If you can afford to pay $1200 a month in home loan payments and you have a choice between a home that would cause you to pay $1150 a month and a home that would cause you to pay $1500, you should buy the first home. You can afford $1150 a month. You shouldn't even consider the $1500. What are you going to do about the $300 you can't afford? Get another loan somewhere? It is the height of idiocy to put yourself into debt to pay off debt(the exception being shifting debt to a lower interest rate or more stable program). What about just paying the $1200 you can afford and ignoring the $300? Well, even if your lender allows you to get away with that, you're just hurting yourself in the long run. That's $300 a month that's not going towards paying off principal. That's principal that's still gathering interest. That's principal you're going to have to find a way to pay off when your loan comes due. Let's say the lender does allow you to only pay $1200 a month instead of $1500, but they're going to apply the $1200 a month you send them backwards so that they put $300 to the first month's bill and then apply the rest to the current month's bill. Here's how it would go for the first year.
Month 1: $1200
Month 2: $300(to month 1)/$900(to month 2)

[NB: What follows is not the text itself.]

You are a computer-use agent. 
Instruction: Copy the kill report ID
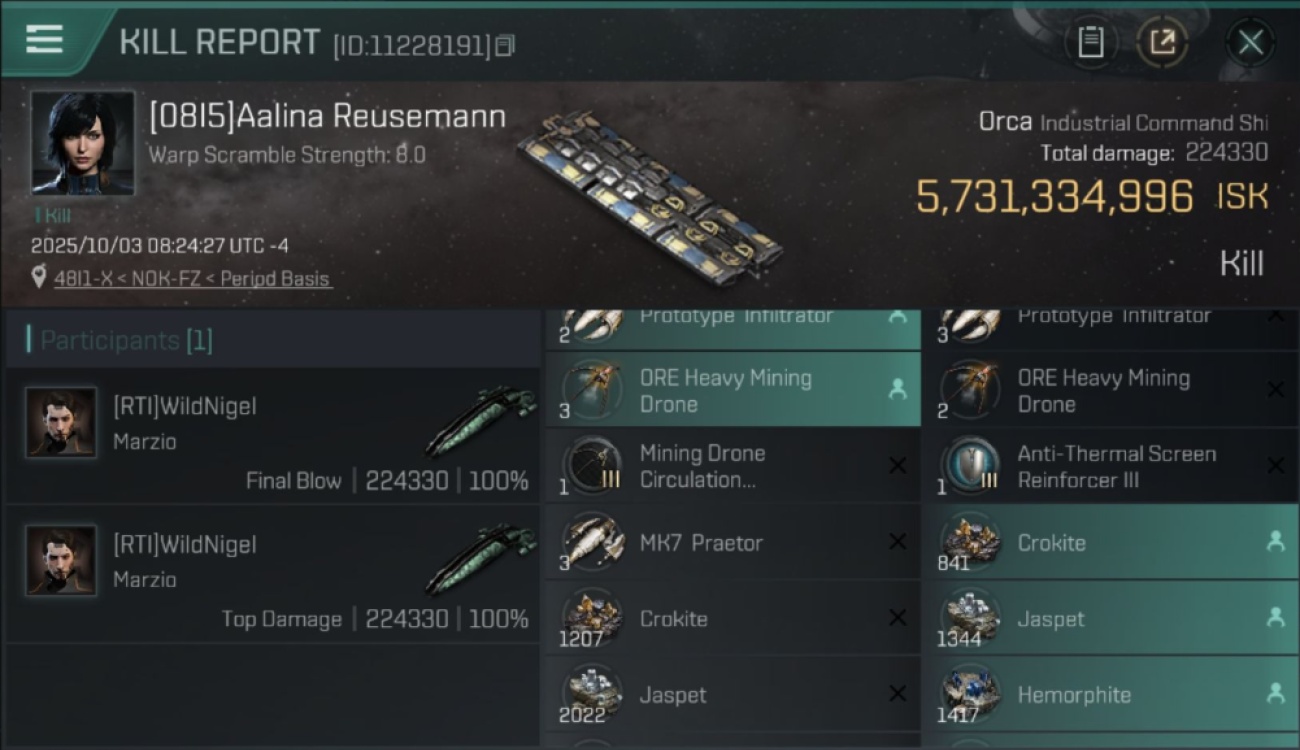505,45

Month 3: $600(to month2)/$600(to month 3)
Month 4:$900(to month 3)/$300(to month 4)
Month 5:$1200(to month 4)/$0 (to month 5)
Month 6:$1200(to month 5)/$0(to month 6)
Month 7:$300(to month 5)/$900(to month 6)
Month 8:$600(to month 6)/$600(to month 7)
Month 9:$900(to month 7)/$300(to month 8)
Month 10:$1200(to month 8)/$0(to month 9)
Month 11:$1200(to month 9)/$0(to month 10)
Month 12:$300(to month 9)/$900 (to month 10)
Not the kind of situation you want to be in.

Remember: If you can't afford it, don't buy it.